Plus tard, en discutant avec mon fils Jérémy, puis un ami au téléphone, j'ai raté l'embranchement du GR et me retrouve sur la départementale.
Vérifiant ma position sur Google, je constate que la route et le GR sont parallèles jusqu'à Nice et je n'ai pas envie de faire demi tour. J’aperçois plus loin une borne kilométrique qui m'indique Nice à quatorze kilomètres !! Je sais que c'est la dernière longueur mais ces quatorze kilomètres sont interminables car il me semble que marcher sur le goudron est plus pénible que sur la terre.
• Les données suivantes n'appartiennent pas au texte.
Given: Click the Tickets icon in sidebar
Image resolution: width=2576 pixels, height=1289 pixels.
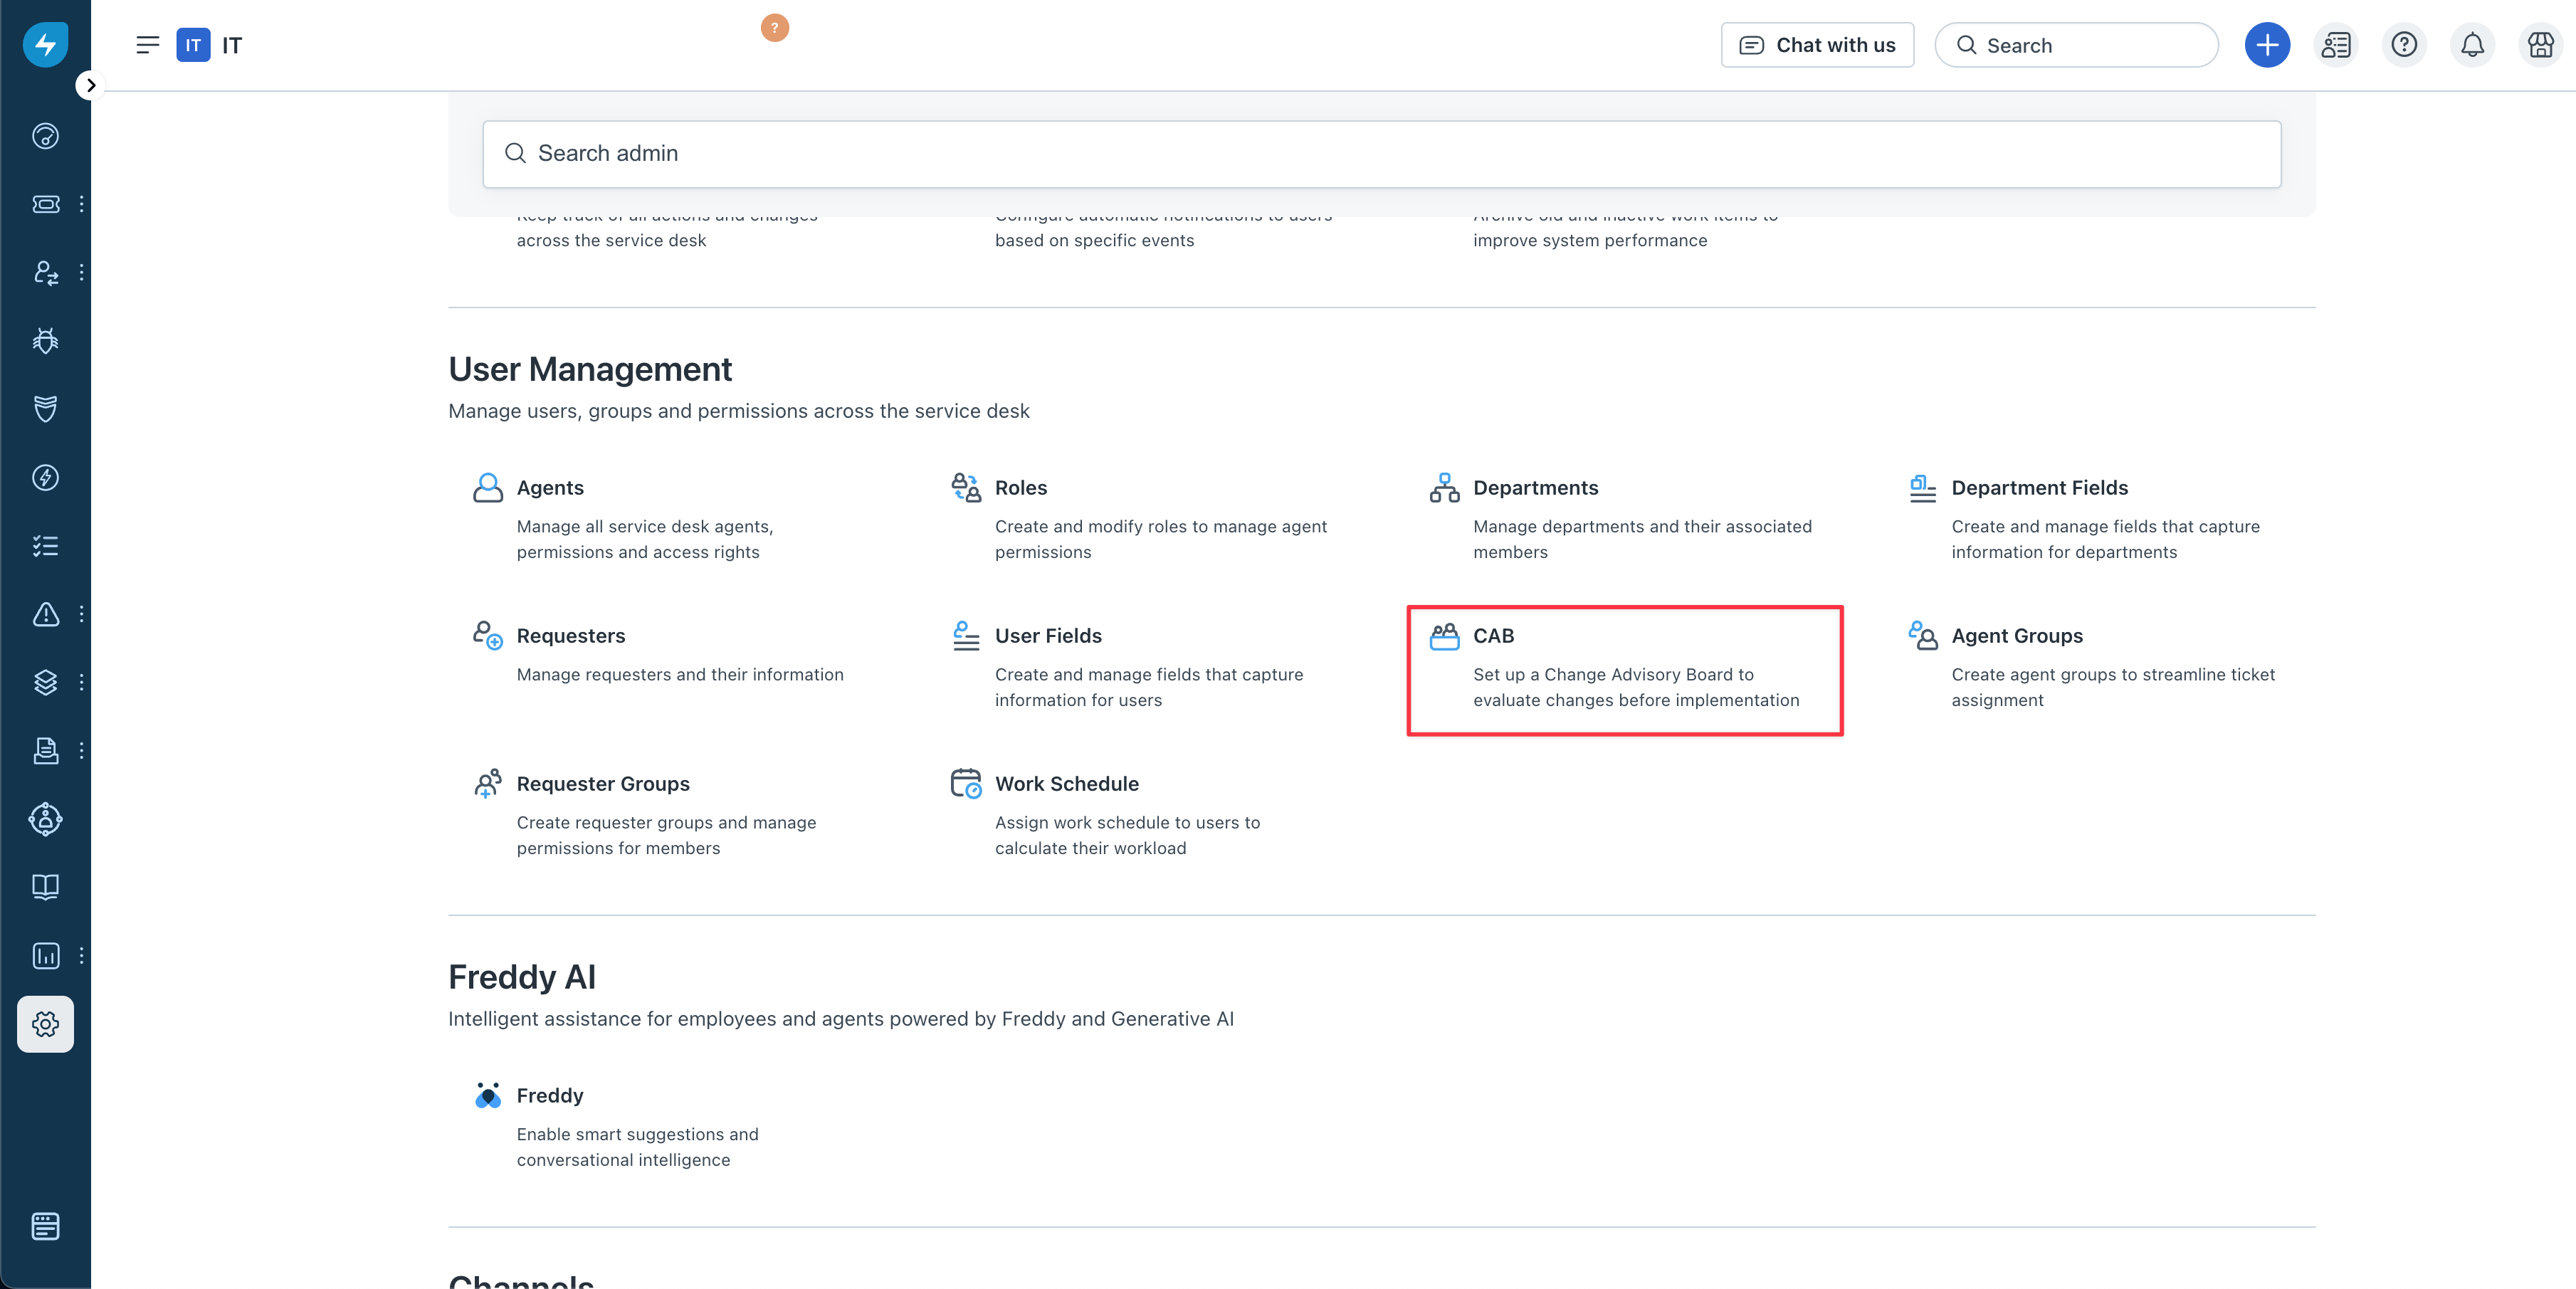Looking at the screenshot, I should pyautogui.click(x=45, y=204).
J'arrive enfin à Nice vers 16h30 complètement exténué. J'ai les pieds en feu. Je m'arrête donc à la première boulangerie que je rencontre. Je m'assoie et enlève mes chaussures, mes pieds sont tout blancs et douloureux, je mets mes baskets, me restaure et appelle Jean Luc car je sais qu'il est à Nice et je m’étais promis de ne pas tenir compte de son comportement pour le moins étonnant, et de clôturer notre parcours par le verre de l'amitié.
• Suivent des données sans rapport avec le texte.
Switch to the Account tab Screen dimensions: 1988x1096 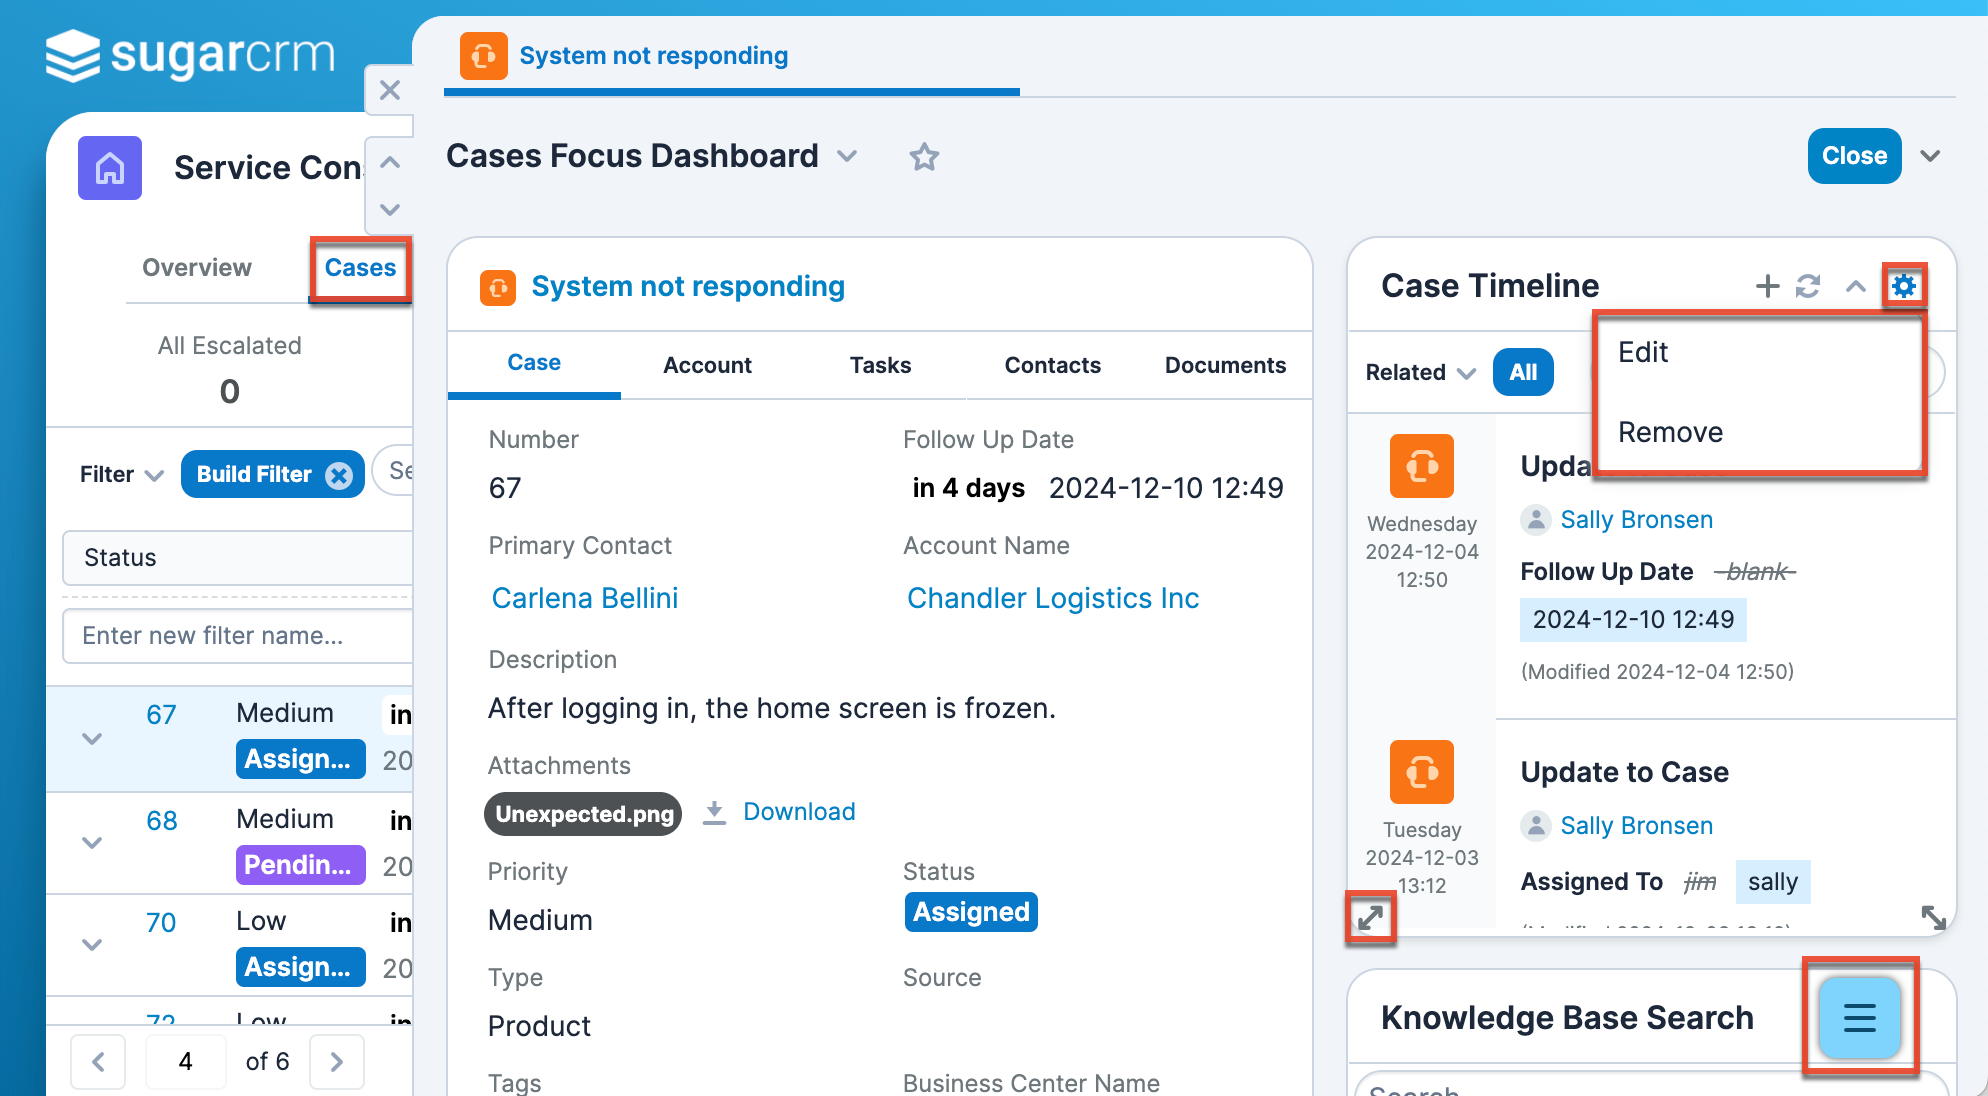click(x=707, y=365)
Je prends le tramway et l'on se retrouve à la gare où j'achète mon billet de train puis l'on se pose à une brasserie où je dévore une assiette de beignets de crevettes et acras de morue. Mon train est à 19h20 et on passe un bon petit moment à se remémorer les étapes que nous avons passées ensemble.
Voilà, fin de l'histoire, je suis dans le train pour Toulon puis Aubagne, tous mes contacts sont informés de mon arrivée à Nice et les messages de sympathie pleuvent !!!
Je pense mettre du temps à digérer toutes ces images et ce concentré d’événements qui m'ont apporté plus encore que ce que j'espérai. Je peux dire que j'ai retrouvé la valeur des choses simples, j'ai mangé la plus bonne pomme de toute ma vie, les plus bonnes mirabelles, les meilleures mûres et le meilleurs raisin.
J'ai redécouvert les biens fait d'une douche chaude, le confort d'un lit ou d'une pièce chauffée. J'ai redécouvert l’existence de gens simplement gentils, et généreux, et cela m'a fait tellement de bien que j'ai commencé à me réconcilié avec le genre humain. Mais surtout, je me suis retrouvé face à moi même, car je voulais savoir de quoi j'étais capable lors de situations ...on va dire tendues.
J'ai pu mesurer à quel point cette nature est gigantesque de beauté. Elle m'a tellement ébloui tout au long de mon parcours, que je me suis senti tout petit et conscient que malgré sa grosse colère, si je suis là aujourd'hui, c'est parce qu'elle a bien voulu me laisser passer, et je lui en suis profondément reconnaissant.